“One does not want glory accepted as a matter of course. One wants to shock and astonish people with it.”
Diana Wynne Jones
For clarity, this is going to be a list of Top Ten New Reads in 2014, because otherwise it would be pretty much exclusively Tolkien and Pratchett. And I think I’ve run out of coherent things to say about those two.
- House of Leaves – Mark Z. Danielewski. This was the first book I read this year, and nothing yet has surpassed it for sheer creepiness, or for its mind-twisting inventiveness. I feel like I could re-read it endlessly.
- Perdido Street Station – China Mieville. I keep wittering about this, because it’s really, seriously awesome, dark and intelligent and deep; the best kind of fantasy.
- The Girl Who Circumnavigated Fairyland in a Ship of Her Own Making – Catherynne M. Valente. Just, like, the perfect little fairytale: magical plot, wonderful worldbuilding, prose that sings like a perfect combination of all the old, old fairytales you read as a child, yet remarkably modern in its outlook. I can’t begin to describe how lovely this book is.
- The Girl Who Fell Beneath Fairyland and Led the Revels There – Catherynne M. Valente. Ditto everything I said above. This one is darker, more disjointed perhaps, but also more fascinating in its worldbuilding.
- Jack Glass – Adam Roberts. I give this to everyone who ever asks me for something to read, and some who don’t, because, well, MURDERERS IN SPACE. Jack Glass is an amazing character. Roberts’ prose is facetious, precise, dancingly witty and precocious and IT’S TERRIFIC, GUYS, JUST READ IT.
- A Madness of Angels – Kate Griffin. The first urban fantasy I’ve enjoyed fully as much as I thought I would. I just loved its evocation of the magics of the city, the trash-monsters and the Underground spells and the voices in the telephone. That deep connection to the city was one I really related to.
- The Luminaries – Eleanor Catton. See? See? I like literary novels too! What I really liked about The Luminaries was its carefulness, how it examined its central mystery from every possible angle and changed it, every time…

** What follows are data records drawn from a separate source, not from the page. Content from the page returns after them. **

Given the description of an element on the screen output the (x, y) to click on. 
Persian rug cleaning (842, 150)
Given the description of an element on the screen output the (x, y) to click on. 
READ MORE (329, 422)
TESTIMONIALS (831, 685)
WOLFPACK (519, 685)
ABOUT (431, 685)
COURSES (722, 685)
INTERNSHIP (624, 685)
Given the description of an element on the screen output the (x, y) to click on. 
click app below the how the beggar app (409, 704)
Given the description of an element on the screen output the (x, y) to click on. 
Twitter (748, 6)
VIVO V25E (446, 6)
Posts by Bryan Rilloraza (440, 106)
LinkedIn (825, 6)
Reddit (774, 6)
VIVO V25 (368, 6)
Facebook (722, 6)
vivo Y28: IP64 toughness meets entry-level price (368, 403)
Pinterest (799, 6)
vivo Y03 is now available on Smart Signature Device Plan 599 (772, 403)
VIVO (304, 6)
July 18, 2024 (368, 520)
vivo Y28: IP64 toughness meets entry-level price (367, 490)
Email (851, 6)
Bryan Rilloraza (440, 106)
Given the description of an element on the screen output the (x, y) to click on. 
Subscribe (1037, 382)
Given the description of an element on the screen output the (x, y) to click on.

- The Mysteries of Udolpho – Ann Radcliffe. Hypnotically claustrophobic, and very, very Gothic.
- The Wind Through the Keyhole – Stephen King. It was great, and heartbreaking, to visit the ka-tet again, one last time. (Wait, isn’t that a hashtag for something?)
- Power of Three – Diana Wynne Jones. Another excellent book, with a fiendishly clever narrative structure.
(The theme for this post was suggested by the Broke and the Bookish’s weekly meme Top Ten Tuesday.)